Como ressalta Langham, os riscos são bidirecionais: uma agenda política de Trump mais favorável aos mercados poderia acabar sustentando os ativos de risco e suavizando o dólar; por outro lado, uma maior incerteza comercial e um aumento da inflação nos EUA poderiam criar uma mistura potente para a economia global. “No entanto, é provável que muitos mercados emergentes continuem se beneficiando das tensões entre os EUA e a China como motor da deslocalização. Os EUA precisarão cada vez mais de outros países à medida que suas ações contra a China se intensifiquem”, aponta.
Oportunidades e riscos
Apesar de tudo, Nigg reconhece que a imprevisibilidade de Trump continuará sendo uma marca registrada tanto para amigos quanto para inimigos, o que resultará em volatilidade nos mercados. Quanto tempo durará o “romance” com Elon Musk ainda é uma incógnita. Um desacordo entre ambos poderia pôr fim ao rally das ações da Tesla, que se beneficiaram significativamente desde novembro.

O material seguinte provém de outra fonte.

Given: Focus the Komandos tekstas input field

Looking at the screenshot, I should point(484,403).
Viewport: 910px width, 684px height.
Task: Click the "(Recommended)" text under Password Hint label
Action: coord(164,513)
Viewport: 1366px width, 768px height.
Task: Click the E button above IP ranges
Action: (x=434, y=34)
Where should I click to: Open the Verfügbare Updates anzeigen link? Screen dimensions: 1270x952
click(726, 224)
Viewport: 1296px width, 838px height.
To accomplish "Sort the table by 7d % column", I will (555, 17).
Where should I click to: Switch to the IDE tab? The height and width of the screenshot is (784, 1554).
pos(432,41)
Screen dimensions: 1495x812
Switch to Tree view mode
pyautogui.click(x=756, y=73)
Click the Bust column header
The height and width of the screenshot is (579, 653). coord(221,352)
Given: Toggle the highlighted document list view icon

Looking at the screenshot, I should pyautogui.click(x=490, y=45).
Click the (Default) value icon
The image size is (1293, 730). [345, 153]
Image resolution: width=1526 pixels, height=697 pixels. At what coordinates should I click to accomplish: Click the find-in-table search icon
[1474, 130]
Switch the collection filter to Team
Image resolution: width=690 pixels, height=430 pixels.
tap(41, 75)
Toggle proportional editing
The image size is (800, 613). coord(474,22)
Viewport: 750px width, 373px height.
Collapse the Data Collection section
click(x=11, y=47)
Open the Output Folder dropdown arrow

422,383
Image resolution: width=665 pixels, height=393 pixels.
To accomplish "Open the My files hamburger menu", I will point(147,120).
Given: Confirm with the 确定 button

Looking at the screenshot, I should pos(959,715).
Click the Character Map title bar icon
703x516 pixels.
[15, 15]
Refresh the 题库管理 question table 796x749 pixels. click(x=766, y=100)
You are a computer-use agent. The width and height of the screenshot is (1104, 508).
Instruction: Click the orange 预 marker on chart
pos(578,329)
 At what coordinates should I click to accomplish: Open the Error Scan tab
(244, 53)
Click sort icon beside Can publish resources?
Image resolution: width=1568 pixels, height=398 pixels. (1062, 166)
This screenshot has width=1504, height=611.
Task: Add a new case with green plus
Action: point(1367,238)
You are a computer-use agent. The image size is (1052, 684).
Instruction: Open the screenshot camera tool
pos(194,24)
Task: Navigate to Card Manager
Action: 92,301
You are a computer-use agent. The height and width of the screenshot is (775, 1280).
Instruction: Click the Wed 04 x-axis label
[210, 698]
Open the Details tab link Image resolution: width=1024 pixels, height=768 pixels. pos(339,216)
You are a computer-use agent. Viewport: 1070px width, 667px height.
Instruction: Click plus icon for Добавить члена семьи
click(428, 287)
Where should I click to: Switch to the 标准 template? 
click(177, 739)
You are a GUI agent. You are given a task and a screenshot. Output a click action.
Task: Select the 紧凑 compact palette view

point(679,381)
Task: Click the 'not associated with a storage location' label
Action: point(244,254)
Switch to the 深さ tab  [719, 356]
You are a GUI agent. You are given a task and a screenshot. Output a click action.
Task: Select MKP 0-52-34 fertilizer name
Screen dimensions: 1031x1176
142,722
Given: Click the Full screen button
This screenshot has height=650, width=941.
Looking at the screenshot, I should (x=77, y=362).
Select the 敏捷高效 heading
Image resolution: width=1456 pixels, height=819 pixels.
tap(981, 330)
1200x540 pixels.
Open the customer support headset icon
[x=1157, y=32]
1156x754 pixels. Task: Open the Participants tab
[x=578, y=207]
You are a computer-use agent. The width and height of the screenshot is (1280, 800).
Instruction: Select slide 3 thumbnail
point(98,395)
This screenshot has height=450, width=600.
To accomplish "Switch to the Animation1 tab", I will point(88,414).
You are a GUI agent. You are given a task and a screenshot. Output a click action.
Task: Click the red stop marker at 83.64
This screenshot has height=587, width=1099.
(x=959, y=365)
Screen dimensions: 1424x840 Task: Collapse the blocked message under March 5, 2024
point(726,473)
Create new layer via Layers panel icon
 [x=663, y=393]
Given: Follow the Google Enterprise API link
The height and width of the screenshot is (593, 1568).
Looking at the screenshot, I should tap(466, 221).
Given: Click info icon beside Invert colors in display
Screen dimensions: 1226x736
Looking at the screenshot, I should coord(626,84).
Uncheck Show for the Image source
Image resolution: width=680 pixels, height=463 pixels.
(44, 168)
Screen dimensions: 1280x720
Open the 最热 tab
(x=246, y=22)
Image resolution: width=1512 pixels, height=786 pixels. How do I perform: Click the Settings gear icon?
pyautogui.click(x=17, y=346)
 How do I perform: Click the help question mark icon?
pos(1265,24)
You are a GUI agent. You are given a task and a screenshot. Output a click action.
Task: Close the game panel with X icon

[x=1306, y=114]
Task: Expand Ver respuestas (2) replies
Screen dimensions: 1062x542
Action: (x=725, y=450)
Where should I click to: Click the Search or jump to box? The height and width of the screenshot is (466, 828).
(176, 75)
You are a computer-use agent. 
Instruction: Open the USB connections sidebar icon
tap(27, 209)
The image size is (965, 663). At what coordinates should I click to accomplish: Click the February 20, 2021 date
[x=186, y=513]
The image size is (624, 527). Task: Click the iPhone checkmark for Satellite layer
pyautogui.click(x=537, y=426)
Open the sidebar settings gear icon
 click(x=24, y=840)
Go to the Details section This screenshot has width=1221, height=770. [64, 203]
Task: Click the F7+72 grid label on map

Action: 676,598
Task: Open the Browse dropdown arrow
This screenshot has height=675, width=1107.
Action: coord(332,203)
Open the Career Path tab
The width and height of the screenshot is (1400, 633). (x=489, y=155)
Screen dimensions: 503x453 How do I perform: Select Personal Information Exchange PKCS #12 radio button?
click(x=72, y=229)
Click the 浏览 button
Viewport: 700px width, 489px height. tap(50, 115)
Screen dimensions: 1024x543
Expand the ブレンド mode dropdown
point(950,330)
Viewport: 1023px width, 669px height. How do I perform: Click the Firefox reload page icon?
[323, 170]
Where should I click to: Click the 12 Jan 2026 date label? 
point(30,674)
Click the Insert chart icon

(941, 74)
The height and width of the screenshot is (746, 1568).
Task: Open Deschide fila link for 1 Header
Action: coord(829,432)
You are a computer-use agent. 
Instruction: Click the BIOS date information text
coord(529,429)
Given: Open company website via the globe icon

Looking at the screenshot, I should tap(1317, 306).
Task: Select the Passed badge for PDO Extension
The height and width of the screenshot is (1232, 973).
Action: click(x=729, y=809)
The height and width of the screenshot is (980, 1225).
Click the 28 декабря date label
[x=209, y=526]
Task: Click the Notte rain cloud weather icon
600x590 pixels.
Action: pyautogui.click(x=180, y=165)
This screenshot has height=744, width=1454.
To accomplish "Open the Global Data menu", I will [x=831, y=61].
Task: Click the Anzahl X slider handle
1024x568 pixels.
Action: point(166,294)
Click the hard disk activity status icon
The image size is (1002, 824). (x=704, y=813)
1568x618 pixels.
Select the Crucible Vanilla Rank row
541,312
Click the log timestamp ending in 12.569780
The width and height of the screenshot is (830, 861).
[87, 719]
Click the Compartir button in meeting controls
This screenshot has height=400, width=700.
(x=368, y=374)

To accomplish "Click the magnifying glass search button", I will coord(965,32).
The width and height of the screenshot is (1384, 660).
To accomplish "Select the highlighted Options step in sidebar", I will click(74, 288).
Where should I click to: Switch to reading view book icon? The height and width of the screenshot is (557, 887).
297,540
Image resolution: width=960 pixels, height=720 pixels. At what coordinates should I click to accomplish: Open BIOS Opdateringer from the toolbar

Em sua análise, Eoin Walsh, gestor da TwentyFour AM (boutique do Vontobel), acredita que a volatilidade nos mercados de taxas continuará em 2025, o que representa uma fonte de oportunidades e riscos para os investidores em renda fixa. “Nos mercados de crédito é onde provavelmente continuaremos vendo o melhor desempenho. Um contexto marcado por uma economia mundial em boa forma, os EUA crescendo a um ritmo razoável e a Europa saindo de um crescimento negativo, enquanto os spreads estão estreitos, é encorajador. Portanto, apesar da estreiteza dos spreads, devido à situação atual das taxas, os rendimentos continuam atraentes”, afirma Walsh.
Neste tipo de ambiente, Walsh considera que os investidores podem encontrar empresas e títulos de alta qualidade que não tenham uma data de vencimento muito longa e que ofereçam uma rentabilidade atraente. “É fundamental focar no valor relativo, para identificar aqueles lugares dentro da renda fixa que não são apenas áreas de alto rendimento, mas que recompensam bem do ponto de vista risco-recompensa. Nesse sentido, os valores financeiros, tanto bancos como seguradoras, e os títulos de securitização de ativos (ABS) continuam parecendo muito atraentes”, indica.
Por fim, aponta que o crédito é o ativo onde os investidores provavelmente terão o melhor desempenho em 2025. “Haverá períodos em que provavelmente ocorrerão aumentos nos rendimentos dos títulos do Tesouro, mas negociar com os títulos do Tesouro dos EUA é difícil. Portanto, a compra de títulos de alta qualidade nos mercados de crédito, levando em consideração a rentabilidade oferecida, deverá recompensar os investidores neste ano”, conclui o gestor da TwentyFour AM.